Alexis Louis Nihon, (15 May 1902 - 8 April 1980) was a Belgian-born Canadian inventor and businessman.

== Biography ==

Alexis was born in Liège, Belgium, the son of Alexis Laurent Nihon and Marie Florentine Thiry, he moved to Canada when he was eighteen years old.

In 1940, he started the glass manufacturer Compagnie industrielle du verre limitée (Industrial Glass Works Company Limited) in Saint-Laurent, Quebec; it was one of the few Canadian glass manufacturers during the Second World War. He sold it in the 1940s. In 1946, he started Corporation Alexis Nihon (today Alexis Nihon REIT) that would later become one of the largest real estate companies in Canada.

He was married to Alice Robert Nihon and they had four children: two daughters who died young, and Olympic wrestlers Alexis Nihon Jr. and Robert Nihon.
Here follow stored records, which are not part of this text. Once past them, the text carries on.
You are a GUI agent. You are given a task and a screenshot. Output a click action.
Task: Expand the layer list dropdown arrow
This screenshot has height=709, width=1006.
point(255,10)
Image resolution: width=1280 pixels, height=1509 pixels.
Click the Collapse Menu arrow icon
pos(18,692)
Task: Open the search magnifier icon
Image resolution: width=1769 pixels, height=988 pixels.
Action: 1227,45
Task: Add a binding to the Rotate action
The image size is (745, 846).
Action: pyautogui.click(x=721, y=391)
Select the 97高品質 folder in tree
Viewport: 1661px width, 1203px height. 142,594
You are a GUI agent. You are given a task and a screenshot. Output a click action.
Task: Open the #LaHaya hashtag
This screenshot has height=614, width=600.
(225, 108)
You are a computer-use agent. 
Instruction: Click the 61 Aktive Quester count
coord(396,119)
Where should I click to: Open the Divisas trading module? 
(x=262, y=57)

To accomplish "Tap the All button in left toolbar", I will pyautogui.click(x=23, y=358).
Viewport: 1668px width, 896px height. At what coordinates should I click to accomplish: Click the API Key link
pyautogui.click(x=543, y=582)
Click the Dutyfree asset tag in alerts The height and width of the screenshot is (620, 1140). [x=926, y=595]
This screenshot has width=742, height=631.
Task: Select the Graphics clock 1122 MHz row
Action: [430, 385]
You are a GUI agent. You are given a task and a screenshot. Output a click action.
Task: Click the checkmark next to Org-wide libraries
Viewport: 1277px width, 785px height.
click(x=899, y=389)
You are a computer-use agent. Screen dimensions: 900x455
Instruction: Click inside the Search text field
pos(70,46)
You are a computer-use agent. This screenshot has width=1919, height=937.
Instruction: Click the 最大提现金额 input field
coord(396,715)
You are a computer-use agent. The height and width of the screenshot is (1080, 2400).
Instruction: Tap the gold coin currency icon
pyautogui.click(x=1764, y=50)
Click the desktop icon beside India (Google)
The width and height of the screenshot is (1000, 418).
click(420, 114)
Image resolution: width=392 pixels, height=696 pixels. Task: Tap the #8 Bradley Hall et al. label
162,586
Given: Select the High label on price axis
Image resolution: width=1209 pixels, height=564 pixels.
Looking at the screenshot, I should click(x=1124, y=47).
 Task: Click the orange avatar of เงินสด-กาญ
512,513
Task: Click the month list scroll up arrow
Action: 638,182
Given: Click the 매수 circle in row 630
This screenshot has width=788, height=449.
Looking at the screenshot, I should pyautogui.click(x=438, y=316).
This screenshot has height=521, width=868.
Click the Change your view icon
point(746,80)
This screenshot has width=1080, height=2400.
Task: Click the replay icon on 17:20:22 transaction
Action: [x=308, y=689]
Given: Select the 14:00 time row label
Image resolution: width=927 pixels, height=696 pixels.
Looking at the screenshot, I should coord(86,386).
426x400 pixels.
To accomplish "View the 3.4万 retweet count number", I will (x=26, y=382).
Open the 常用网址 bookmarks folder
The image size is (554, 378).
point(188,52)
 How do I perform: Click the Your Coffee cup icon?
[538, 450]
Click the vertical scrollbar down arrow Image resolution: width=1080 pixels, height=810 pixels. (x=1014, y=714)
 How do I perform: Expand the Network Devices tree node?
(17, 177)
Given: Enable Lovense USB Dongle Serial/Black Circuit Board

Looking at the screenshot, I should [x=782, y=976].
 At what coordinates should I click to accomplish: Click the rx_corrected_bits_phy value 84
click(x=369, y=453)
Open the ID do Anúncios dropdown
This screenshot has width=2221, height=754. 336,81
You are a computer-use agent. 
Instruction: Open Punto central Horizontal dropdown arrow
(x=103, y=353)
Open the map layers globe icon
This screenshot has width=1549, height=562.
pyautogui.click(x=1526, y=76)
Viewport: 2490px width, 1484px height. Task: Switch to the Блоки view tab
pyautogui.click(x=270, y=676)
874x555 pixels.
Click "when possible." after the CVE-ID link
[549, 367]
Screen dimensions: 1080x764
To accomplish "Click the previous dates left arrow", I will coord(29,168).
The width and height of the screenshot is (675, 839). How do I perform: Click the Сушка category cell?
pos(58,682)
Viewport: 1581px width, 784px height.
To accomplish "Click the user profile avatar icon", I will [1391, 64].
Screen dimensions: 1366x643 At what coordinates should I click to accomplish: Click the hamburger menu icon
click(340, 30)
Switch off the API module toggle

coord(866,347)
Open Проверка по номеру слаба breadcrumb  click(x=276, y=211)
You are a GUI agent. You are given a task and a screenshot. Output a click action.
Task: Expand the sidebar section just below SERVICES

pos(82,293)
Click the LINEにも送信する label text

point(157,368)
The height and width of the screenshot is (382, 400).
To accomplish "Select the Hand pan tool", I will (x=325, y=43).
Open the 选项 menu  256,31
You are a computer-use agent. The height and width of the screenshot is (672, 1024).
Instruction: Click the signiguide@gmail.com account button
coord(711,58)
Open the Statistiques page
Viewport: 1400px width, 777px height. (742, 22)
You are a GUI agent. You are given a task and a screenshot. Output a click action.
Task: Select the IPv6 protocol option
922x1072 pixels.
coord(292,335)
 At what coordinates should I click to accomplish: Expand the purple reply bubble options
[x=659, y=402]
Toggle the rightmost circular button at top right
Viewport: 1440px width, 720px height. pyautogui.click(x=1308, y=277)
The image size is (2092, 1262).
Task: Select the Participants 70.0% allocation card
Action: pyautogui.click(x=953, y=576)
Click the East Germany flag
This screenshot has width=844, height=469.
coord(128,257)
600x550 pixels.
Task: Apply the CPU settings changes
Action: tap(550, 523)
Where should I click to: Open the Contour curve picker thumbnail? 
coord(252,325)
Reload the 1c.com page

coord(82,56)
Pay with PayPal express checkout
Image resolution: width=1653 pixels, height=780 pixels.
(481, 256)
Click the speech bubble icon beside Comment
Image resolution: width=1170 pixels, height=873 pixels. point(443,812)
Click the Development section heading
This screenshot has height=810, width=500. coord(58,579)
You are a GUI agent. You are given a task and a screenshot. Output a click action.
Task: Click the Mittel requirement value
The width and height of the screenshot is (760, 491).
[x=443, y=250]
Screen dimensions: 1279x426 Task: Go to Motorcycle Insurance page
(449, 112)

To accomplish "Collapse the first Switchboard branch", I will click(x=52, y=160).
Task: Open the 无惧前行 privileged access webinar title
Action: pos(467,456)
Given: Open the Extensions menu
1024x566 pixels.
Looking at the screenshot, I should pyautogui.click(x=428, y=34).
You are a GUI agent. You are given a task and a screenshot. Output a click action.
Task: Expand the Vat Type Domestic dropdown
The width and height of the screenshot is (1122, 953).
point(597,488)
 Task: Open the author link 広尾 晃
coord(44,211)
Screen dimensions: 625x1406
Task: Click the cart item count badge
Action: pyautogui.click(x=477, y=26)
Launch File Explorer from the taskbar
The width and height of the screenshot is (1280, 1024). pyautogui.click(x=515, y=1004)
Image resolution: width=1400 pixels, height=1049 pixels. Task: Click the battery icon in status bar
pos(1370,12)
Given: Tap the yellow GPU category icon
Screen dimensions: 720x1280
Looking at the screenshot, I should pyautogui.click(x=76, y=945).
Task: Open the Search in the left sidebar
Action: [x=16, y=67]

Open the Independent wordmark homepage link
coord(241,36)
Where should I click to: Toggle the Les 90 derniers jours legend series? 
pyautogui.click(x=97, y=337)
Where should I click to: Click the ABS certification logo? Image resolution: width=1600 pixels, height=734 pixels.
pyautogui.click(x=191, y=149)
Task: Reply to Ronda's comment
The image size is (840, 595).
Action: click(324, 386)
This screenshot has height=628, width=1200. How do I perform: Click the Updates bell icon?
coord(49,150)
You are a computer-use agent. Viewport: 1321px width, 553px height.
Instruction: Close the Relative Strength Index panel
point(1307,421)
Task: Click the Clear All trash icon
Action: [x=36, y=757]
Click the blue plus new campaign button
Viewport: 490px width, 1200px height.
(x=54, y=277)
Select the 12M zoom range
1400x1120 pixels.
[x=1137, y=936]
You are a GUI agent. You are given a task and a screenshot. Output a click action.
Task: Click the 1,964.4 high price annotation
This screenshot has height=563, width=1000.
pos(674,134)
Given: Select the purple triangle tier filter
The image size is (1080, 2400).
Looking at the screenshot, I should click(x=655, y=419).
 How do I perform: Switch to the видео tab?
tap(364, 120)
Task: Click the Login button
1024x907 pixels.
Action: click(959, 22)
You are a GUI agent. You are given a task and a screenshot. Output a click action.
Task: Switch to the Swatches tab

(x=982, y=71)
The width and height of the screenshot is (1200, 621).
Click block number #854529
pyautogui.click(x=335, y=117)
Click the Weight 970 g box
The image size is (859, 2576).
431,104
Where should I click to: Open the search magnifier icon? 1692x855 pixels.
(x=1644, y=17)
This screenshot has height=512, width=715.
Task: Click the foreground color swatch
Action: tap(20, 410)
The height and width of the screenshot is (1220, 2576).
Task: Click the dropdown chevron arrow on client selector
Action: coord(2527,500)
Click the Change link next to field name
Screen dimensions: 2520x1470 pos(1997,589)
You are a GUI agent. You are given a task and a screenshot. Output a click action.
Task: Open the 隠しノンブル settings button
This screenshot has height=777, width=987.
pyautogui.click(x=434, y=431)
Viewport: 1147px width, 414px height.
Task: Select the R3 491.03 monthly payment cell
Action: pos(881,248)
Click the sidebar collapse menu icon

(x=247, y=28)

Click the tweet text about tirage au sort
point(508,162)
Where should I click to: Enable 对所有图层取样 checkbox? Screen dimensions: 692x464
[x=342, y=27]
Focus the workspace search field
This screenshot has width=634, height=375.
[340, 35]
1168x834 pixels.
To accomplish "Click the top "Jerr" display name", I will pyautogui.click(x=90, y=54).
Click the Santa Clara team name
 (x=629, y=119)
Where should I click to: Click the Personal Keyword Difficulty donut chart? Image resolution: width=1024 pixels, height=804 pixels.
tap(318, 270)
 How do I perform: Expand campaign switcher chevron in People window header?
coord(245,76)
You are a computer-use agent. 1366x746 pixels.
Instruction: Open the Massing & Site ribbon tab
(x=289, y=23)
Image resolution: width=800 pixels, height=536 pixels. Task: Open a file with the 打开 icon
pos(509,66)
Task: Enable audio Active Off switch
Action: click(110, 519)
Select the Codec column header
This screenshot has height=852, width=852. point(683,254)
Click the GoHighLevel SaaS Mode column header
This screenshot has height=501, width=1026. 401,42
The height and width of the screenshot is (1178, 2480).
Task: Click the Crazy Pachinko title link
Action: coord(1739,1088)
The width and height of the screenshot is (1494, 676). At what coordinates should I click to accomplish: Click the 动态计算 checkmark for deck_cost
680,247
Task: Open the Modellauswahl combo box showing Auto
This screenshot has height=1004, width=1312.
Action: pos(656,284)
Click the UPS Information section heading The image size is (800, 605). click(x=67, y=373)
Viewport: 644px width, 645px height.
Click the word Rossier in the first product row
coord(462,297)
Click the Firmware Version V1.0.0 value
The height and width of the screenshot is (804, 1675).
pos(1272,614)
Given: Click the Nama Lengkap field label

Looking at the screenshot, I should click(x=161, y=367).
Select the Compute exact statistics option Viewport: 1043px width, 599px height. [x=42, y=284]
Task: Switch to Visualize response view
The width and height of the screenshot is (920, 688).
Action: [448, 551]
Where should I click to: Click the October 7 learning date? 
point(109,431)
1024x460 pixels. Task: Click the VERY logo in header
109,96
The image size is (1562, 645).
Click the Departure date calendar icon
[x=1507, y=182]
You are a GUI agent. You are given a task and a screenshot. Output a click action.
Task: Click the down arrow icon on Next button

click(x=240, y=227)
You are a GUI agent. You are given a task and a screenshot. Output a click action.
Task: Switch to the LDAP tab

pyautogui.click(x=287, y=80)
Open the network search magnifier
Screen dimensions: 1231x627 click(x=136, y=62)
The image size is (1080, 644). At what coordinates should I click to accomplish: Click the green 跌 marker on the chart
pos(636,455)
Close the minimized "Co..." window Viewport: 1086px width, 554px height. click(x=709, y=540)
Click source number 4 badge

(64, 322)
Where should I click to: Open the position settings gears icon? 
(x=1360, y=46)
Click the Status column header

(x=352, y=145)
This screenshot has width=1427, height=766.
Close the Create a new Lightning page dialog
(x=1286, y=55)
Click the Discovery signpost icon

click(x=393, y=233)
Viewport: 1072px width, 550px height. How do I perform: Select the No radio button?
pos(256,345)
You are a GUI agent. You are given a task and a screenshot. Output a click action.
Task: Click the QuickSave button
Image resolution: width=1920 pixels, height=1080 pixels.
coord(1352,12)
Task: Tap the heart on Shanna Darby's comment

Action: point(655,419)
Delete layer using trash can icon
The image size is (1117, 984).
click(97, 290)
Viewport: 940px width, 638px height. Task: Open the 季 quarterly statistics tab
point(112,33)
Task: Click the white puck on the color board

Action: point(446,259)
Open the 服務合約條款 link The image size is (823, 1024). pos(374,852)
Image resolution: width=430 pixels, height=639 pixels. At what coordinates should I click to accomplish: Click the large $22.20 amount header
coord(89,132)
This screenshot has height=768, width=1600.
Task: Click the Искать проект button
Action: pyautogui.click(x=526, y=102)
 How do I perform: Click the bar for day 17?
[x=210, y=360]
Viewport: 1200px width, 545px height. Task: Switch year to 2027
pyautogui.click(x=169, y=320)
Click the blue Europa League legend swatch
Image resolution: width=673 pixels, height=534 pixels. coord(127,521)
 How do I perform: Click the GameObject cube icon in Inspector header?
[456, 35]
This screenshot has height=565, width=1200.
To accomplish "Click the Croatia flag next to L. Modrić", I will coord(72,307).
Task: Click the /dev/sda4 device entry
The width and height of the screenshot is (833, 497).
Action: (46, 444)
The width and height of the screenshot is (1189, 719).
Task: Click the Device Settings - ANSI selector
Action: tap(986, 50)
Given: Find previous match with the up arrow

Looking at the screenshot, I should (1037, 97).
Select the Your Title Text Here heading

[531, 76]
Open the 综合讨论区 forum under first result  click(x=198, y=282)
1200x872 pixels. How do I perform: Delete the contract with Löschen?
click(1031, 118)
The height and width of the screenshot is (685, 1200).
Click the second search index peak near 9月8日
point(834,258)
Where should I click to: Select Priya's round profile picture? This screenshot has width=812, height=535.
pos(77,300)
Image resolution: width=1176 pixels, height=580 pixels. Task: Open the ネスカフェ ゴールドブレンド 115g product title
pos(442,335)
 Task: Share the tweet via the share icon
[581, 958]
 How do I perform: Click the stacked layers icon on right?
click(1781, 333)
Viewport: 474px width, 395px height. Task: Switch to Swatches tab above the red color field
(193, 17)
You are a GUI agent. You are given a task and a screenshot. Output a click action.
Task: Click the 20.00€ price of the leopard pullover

He died at his home in Nassau, Bahamas in 1980.

In addition to the REIT (Real Estate Investment Trust), his name lives on as a major residential/commercial thoroughfare, Alexis Nihon Boulevard, and Alexis-Nihon Park, both in Saint-Laurent, and the Place Alexis Nihon shopping mall in downtown Montreal. It was built on one of his several tracts of land that he rented to developers.